Ce que montre SecureWork c'est que ce logiciel a quelques fonctions qui peuvent l'assimiler à un produit antivirus :

  • il dispose d'une interface d'administration complète,
  • il sait détecter quelques virus très connus,
  • et permet de modifier quelques paramètres de sécurité de Windows : par exemple éditer les clés "CurrentVersionRun" de la base de registre ou la liste des BHO installés dans Internet Explorer.

SecureWork pense que ces fonctions minimales pourraient être utilisées en cas de procès pour réfuter l'affirmation selon laquelle "Antivirus XP 2008" serait un faux antivirus.

SecureWork explique aussi la façon dont "Antivirus XP 2008" est distribué. Il a en effet identifié un site russe baptisé "Bakasoftware.com" qui propose à ses visiteurs de devenir membres du réseau de distribution de "Antivirus XP 2008". Il faut néanmoins pouvoir lire le russe et être parrainé par une personne déjà membre du réseau. Le site explique que chaque membre est rétribué en fonction du nombre d'exemplaires de l'antivirus qu'il réussira à "vendre", avec un taux de rémunération variant (en fonction des volumes vendus) de 58 à 90 % du montant de chaque vente. Les statistiques affichées sur "bakasofware.com" (et confirmées par des données volées par un hacker russe qui s'est infiltré sur ce site) donne des exemples des revenus que peuvent espérer les membres du réseau. Il indique ainsi que le meilleur vendeur a réussi à gagner  près de 146 000 US dollars en vendant près de 3000 exemplaires du logiciel en une dizaine de jours (chaque exemplaire est vendu 50 US dollars, et 2% des 150 000 victimes ont accepté d'acheter le logiciel après s'être fait infecté). Bien sûr, pour réaliser de tels scores de ventes, tous les moyens sont permis : infection via des botnets, via des sites web piégés, etc…
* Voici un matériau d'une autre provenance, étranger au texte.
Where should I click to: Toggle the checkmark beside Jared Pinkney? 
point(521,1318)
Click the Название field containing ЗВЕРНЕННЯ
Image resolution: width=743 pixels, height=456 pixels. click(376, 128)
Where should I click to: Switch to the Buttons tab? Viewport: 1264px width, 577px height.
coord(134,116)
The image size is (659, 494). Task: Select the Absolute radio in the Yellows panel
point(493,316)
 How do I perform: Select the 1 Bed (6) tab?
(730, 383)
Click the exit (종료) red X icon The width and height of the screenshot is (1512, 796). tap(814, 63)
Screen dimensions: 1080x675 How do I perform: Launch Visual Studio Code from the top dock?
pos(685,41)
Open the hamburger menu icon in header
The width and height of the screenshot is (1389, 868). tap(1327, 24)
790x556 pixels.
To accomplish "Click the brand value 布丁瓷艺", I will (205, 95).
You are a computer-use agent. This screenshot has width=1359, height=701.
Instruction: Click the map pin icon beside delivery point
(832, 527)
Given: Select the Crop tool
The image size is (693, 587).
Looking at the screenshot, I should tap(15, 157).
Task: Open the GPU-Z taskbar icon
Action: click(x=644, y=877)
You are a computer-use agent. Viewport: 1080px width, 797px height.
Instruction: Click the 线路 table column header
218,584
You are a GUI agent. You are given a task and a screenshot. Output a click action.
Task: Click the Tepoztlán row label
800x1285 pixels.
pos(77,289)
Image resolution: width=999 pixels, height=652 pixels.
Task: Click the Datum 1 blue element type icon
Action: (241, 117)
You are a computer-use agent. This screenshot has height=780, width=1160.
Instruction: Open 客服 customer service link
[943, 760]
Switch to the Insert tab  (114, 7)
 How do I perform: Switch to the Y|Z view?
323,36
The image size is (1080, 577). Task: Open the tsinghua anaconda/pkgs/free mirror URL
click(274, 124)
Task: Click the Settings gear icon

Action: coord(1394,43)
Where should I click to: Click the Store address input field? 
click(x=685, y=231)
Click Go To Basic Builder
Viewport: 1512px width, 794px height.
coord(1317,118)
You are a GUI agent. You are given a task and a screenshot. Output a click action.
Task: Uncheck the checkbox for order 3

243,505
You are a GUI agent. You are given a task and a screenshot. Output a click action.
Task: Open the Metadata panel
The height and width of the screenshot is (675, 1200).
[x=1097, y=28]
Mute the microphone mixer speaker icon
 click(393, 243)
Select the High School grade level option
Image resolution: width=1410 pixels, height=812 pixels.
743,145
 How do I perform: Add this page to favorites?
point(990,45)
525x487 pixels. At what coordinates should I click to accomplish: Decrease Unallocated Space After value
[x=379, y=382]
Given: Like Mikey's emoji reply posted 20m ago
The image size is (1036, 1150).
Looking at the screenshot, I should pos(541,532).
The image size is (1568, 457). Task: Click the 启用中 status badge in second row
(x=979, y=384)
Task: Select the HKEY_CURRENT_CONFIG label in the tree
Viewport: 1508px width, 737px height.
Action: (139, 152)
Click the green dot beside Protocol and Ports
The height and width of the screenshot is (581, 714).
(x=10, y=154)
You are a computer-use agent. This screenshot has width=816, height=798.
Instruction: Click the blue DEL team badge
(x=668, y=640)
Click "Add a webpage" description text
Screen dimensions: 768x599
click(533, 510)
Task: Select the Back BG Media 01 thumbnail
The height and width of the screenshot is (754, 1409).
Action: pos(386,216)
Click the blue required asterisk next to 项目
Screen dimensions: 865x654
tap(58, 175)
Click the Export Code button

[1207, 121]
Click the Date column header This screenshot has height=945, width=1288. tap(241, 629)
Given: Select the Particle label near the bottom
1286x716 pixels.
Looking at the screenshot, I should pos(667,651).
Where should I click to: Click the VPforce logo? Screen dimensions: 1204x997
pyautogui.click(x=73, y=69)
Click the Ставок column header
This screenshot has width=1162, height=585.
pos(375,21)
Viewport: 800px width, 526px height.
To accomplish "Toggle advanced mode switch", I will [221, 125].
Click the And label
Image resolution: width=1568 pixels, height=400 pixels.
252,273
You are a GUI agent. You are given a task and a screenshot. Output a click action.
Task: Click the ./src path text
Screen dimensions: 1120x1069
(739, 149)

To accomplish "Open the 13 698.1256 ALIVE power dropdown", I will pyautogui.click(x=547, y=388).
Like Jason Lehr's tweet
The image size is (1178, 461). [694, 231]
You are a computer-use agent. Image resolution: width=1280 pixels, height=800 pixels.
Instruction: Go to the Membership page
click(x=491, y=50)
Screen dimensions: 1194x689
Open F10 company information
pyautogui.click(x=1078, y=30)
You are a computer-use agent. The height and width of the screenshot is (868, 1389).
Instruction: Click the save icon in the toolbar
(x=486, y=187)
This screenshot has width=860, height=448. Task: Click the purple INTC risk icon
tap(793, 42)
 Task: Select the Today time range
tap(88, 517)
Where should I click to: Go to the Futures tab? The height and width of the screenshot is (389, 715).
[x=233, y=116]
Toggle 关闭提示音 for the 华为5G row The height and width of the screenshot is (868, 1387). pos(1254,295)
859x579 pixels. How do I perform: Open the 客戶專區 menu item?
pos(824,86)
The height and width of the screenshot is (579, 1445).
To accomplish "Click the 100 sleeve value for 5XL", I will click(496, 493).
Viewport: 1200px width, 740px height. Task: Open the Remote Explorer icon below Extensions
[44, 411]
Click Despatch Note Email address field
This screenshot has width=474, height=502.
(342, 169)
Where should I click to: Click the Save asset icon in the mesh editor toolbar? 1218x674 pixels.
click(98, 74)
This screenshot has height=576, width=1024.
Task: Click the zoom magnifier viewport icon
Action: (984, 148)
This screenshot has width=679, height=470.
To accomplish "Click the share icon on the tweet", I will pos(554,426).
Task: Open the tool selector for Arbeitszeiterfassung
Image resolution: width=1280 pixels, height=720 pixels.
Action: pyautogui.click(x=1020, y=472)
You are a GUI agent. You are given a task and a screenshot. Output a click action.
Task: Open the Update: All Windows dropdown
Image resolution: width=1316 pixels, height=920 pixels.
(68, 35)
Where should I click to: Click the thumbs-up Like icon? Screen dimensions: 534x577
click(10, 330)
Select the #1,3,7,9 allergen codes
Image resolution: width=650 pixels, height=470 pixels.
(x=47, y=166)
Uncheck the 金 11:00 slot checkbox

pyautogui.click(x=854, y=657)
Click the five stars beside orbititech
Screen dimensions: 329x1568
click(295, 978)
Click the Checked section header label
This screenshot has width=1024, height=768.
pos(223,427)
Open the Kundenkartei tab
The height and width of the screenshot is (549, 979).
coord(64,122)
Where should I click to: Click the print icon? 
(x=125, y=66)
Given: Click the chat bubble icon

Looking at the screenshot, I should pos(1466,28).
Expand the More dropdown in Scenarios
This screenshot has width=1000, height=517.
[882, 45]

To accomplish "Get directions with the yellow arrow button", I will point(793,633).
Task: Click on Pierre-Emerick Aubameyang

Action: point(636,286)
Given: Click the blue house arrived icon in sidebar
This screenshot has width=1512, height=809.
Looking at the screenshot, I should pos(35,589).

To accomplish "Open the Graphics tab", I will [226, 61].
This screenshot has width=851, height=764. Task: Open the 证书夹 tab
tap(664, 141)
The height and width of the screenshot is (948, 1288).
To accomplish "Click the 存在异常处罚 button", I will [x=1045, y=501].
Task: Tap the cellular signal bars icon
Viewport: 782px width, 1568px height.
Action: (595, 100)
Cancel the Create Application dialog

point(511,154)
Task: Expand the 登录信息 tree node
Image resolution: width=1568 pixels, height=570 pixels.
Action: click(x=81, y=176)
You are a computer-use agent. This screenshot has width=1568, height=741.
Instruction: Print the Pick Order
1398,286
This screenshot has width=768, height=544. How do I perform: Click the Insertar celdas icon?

Ces chiffres sont extrêmes (meilleur vendeur, commission de l'ordre de 90 %), mais ils sont aussi probablement tentants pour des escrocs.

 

Une pratique répandue

Bakasoftware n'est pas un cas unique et d'autres sociétés, ailleurs dans le monde, utilisent le même type d'escroqueries. A la demande du FTC (Federal Trade Commission, organisme créé par le gouvernement américain pour la protection des consommateurs), la justice américaine a ainsi ordonné le 10/12/2008 la suspension des activités de deux sociétés américaines qui diffusaient le même type de faux antivirus.